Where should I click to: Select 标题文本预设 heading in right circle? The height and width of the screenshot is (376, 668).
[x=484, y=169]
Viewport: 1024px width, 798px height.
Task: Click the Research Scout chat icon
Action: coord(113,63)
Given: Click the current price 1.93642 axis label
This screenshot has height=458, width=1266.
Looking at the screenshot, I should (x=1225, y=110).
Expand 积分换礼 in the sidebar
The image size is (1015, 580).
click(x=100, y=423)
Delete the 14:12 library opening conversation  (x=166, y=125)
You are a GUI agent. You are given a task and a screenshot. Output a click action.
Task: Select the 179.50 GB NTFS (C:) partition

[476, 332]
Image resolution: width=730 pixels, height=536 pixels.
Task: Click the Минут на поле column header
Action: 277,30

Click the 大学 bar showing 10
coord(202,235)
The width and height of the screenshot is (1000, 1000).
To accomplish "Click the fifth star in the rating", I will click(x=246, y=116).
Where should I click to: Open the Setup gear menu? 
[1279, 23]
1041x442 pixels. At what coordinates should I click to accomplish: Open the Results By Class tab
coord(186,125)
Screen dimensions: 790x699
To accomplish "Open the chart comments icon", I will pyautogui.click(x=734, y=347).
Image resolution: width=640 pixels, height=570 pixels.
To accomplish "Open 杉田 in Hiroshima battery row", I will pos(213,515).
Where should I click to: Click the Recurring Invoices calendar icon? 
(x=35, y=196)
━━━
Problem to solve » Go through the lines above and count those with "will"; report only the number.

Answer box » 3